With these data, one can estimate the extent of HIV infection in Italy. First, if the sensitivity of the system is 68%, this means that an additional 3000 cases should be added to the more than 6500 cases reported in Veneto as of December 31, 2000, which thereby would bring the total to 9500 cases of HIV infection since the beginning of the epidemic. Given that Veneto has reported approximately 6.5% of the AIDS cases in Italy (2), and assuming that the relationship between HIV and AIDS would be constant across regions, the estimate of HIV infections for Italy would be on the order of 146,154 (9500/0.065).
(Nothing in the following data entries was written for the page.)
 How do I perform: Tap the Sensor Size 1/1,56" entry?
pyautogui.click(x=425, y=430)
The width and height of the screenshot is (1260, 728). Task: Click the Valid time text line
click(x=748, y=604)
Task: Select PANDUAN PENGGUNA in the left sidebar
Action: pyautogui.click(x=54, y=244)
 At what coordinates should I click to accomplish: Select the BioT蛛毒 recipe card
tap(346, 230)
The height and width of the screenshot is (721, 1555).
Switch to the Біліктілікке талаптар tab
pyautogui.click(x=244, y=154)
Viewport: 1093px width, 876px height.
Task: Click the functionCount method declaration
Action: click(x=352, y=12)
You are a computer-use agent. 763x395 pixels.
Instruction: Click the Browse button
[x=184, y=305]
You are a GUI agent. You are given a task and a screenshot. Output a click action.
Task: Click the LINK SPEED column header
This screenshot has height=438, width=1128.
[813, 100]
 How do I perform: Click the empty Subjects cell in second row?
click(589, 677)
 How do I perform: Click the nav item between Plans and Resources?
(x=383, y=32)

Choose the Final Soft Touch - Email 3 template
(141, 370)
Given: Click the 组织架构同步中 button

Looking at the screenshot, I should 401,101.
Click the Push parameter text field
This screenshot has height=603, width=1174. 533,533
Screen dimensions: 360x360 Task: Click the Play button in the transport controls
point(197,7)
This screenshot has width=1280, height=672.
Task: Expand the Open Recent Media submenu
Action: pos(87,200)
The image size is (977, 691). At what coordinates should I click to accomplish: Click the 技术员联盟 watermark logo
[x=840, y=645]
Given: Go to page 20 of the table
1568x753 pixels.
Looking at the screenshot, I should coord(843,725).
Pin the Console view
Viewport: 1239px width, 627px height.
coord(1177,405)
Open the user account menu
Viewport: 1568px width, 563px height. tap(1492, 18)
This estimate of cumulative incidence is nonetheless a conservative since it does not take into account infections that have not yet been diagnosed.

 

The validity of the above-reported estimate is conditioned by two basic assumptions (correct sensitivity and homogeneity between Veneto and the rest of Italy). The estimated sensitivity can be biased if the notification of cases in the two systems is not independent (3). It would thus be highly desirable to cross-match other existing data such as the nominal death registries and hospital discharge records maintained at regional level, thereby obtaining estimates that take into account the dependence between the various data sources (3). With respect to uniformity, these data are consistent with those obtained with the surveillance systems in the province of Modena (Emilia-Romagna) and the Lazio Region (unpublished data).

 

References

1. European regional consultation on the introduction of second-generation HIV surveillance guidelines. World Health Organization 2001.

2. Aggiornamento dei casi di AIDS notificati in Italia al 30 Giugno 2001. Notiziario ISS, volume 14. Ottobre 2001.

3. Chao A et al. The applications of capture-recapture models to epidemiological data. Statist Med 2001; 20:3123-3157.